··· RECORDS SHOWN

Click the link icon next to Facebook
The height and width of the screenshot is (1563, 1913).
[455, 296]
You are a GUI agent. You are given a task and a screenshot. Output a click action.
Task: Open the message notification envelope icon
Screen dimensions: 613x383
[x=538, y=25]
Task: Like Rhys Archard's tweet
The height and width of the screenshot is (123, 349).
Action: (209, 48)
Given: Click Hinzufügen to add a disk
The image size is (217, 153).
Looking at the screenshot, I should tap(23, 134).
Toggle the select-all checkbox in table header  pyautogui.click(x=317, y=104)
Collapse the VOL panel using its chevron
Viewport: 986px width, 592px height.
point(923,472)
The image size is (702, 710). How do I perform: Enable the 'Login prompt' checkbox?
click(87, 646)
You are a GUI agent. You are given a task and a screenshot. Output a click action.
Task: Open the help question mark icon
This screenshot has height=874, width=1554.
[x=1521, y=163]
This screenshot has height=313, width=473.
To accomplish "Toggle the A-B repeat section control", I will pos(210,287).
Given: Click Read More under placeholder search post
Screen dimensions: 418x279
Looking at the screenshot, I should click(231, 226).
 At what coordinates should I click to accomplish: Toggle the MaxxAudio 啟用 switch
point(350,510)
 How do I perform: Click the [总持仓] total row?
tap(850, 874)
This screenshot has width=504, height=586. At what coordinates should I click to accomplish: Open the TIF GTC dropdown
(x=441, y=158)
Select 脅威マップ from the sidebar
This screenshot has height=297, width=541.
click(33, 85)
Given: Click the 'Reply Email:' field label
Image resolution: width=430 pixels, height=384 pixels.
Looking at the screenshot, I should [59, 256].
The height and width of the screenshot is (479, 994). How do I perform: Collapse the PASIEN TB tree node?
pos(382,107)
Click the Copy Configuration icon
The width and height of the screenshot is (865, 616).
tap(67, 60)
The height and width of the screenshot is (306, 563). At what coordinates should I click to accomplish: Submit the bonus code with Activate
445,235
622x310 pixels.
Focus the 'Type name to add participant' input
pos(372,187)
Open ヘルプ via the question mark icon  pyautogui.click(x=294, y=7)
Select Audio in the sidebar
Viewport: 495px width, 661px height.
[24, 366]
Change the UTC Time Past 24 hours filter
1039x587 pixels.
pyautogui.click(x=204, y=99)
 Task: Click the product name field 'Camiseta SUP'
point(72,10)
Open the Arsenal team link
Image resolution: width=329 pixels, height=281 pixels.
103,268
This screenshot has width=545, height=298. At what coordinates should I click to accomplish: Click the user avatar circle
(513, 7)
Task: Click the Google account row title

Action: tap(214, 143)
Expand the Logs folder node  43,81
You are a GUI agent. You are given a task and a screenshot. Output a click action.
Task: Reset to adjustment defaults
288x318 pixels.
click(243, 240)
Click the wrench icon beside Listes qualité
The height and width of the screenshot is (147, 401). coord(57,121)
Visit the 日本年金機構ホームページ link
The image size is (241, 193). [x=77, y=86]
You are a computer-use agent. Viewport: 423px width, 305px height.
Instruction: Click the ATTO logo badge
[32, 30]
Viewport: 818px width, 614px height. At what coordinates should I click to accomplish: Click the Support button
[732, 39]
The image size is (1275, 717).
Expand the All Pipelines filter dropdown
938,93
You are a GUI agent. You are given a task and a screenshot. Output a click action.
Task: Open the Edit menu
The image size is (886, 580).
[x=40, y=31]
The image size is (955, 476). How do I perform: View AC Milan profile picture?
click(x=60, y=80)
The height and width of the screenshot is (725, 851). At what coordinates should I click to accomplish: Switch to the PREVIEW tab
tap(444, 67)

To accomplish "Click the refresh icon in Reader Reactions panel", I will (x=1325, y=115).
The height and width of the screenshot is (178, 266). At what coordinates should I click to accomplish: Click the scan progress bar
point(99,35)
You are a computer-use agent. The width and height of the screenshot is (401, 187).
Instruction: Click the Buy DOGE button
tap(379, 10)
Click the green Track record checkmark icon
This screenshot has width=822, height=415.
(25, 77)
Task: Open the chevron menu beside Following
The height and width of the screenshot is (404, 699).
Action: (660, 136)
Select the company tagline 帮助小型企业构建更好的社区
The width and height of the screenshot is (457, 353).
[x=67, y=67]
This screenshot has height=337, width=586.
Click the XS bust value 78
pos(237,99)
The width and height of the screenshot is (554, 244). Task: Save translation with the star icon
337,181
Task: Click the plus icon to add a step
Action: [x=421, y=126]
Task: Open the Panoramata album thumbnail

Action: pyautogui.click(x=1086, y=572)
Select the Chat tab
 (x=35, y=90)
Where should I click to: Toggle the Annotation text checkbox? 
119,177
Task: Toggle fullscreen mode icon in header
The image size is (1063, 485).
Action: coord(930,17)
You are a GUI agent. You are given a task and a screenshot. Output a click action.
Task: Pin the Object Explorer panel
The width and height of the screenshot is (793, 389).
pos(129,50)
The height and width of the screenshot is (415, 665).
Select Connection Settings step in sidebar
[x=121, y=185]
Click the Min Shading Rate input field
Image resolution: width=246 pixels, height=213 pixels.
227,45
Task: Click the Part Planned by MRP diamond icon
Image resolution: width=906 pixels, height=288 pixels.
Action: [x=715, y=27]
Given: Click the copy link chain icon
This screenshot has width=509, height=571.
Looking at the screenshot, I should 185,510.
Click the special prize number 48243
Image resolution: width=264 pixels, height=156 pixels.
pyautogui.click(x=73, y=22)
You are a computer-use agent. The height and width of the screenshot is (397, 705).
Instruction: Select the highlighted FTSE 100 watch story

······

• TASK TO COMPLETE: Pull every line out of the data above and copy each one unchanged.

• SOLUTION FOR THIS PROBLEM:
Click the link icon next to Facebook
The height and width of the screenshot is (1563, 1913).
[455, 296]
You are a GUI agent. You are given a task and a screenshot. Output a click action.
Task: Open the message notification envelope icon
Screen dimensions: 613x383
[x=538, y=25]
Task: Like Rhys Archard's tweet
The height and width of the screenshot is (123, 349).
Action: (209, 48)
Given: Click Hinzufügen to add a disk
The image size is (217, 153).
Looking at the screenshot, I should tap(23, 134).
Toggle the select-all checkbox in table header  pyautogui.click(x=317, y=104)
Collapse the VOL panel using its chevron
Viewport: 986px width, 592px height.
point(923,472)
The image size is (702, 710). How do I perform: Enable the 'Login prompt' checkbox?
click(87, 646)
You are a GUI agent. You are given a task and a screenshot. Output a click action.
Task: Open the help question mark icon
This screenshot has height=874, width=1554.
[x=1521, y=163]
This screenshot has height=313, width=473.
To accomplish "Toggle the A-B repeat section control", I will pos(210,287).
Given: Click Read More under placeholder search post
Screen dimensions: 418x279
Looking at the screenshot, I should click(231, 226).
 At what coordinates should I click to accomplish: Toggle the MaxxAudio 啟用 switch
point(350,510)
 How do I perform: Click the [总持仓] total row?
tap(850, 874)
This screenshot has width=504, height=586. At what coordinates should I click to accomplish: Open the TIF GTC dropdown
(x=441, y=158)
Select 脅威マップ from the sidebar
This screenshot has height=297, width=541.
click(33, 85)
Given: Click the 'Reply Email:' field label
Image resolution: width=430 pixels, height=384 pixels.
Looking at the screenshot, I should [59, 256].
The height and width of the screenshot is (479, 994). How do I perform: Collapse the PASIEN TB tree node?
pos(382,107)
Click the Copy Configuration icon
The width and height of the screenshot is (865, 616).
tap(67, 60)
The height and width of the screenshot is (306, 563). At what coordinates should I click to accomplish: Submit the bonus code with Activate
445,235
622x310 pixels.
Focus the 'Type name to add participant' input
pos(372,187)
Open ヘルプ via the question mark icon  pyautogui.click(x=294, y=7)
Select Audio in the sidebar
Viewport: 495px width, 661px height.
[24, 366]
Change the UTC Time Past 24 hours filter
1039x587 pixels.
pyautogui.click(x=204, y=99)
 Task: Click the product name field 'Camiseta SUP'
point(72,10)
Open the Arsenal team link
Image resolution: width=329 pixels, height=281 pixels.
103,268
This screenshot has width=545, height=298. At what coordinates should I click to accomplish: Click the user avatar circle
(513, 7)
Task: Click the Google account row title

Action: tap(214, 143)
Expand the Logs folder node  43,81
You are a GUI agent. You are given a task and a screenshot. Output a click action.
Task: Reset to adjustment defaults
288x318 pixels.
click(243, 240)
Click the wrench icon beside Listes qualité
The height and width of the screenshot is (147, 401). coord(57,121)
Visit the 日本年金機構ホームページ link
The image size is (241, 193). [x=77, y=86]
You are a computer-use agent. Viewport: 423px width, 305px height.
Instruction: Click the ATTO logo badge
[32, 30]
Viewport: 818px width, 614px height. At what coordinates should I click to accomplish: Click the Support button
[732, 39]
The image size is (1275, 717).
Expand the All Pipelines filter dropdown
938,93
You are a GUI agent. You are given a task and a screenshot. Output a click action.
Task: Open the Edit menu
The image size is (886, 580).
[x=40, y=31]
The image size is (955, 476). How do I perform: View AC Milan profile picture?
click(x=60, y=80)
The height and width of the screenshot is (725, 851). At what coordinates should I click to accomplish: Switch to the PREVIEW tab
tap(444, 67)

To accomplish "Click the refresh icon in Reader Reactions panel", I will (x=1325, y=115).
The height and width of the screenshot is (178, 266). At what coordinates should I click to accomplish: Click the scan progress bar
point(99,35)
You are a computer-use agent. The width and height of the screenshot is (401, 187).
Instruction: Click the Buy DOGE button
tap(379, 10)
Click the green Track record checkmark icon
This screenshot has width=822, height=415.
(25, 77)
Task: Open the chevron menu beside Following
The height and width of the screenshot is (404, 699).
Action: (660, 136)
Select the company tagline 帮助小型企业构建更好的社区
The width and height of the screenshot is (457, 353).
[x=67, y=67]
This screenshot has height=337, width=586.
Click the XS bust value 78
pos(237,99)
The width and height of the screenshot is (554, 244). Task: Save translation with the star icon
337,181
Task: Click the plus icon to add a step
Action: [x=421, y=126]
Task: Open the Panoramata album thumbnail

Action: pyautogui.click(x=1086, y=572)
Select the Chat tab
 (x=35, y=90)
Where should I click to: Toggle the Annotation text checkbox? 
119,177
Task: Toggle fullscreen mode icon in header
The image size is (1063, 485).
Action: coord(930,17)
You are a GUI agent. You are given a task and a screenshot. Output a click action.
Task: Pin the Object Explorer panel
The width and height of the screenshot is (793, 389).
pos(129,50)
The height and width of the screenshot is (415, 665).
Select Connection Settings step in sidebar
[x=121, y=185]
Click the Min Shading Rate input field
Image resolution: width=246 pixels, height=213 pixels.
227,45
Task: Click the Part Planned by MRP diamond icon
Image resolution: width=906 pixels, height=288 pixels.
Action: [x=715, y=27]
Given: Click the copy link chain icon
This screenshot has width=509, height=571.
Looking at the screenshot, I should 185,510.
Click the special prize number 48243
Image resolution: width=264 pixels, height=156 pixels.
pyautogui.click(x=73, y=22)
You are a computer-use agent. The height and width of the screenshot is (397, 705).
Instruction: Select the highlighted FTSE 100 watch story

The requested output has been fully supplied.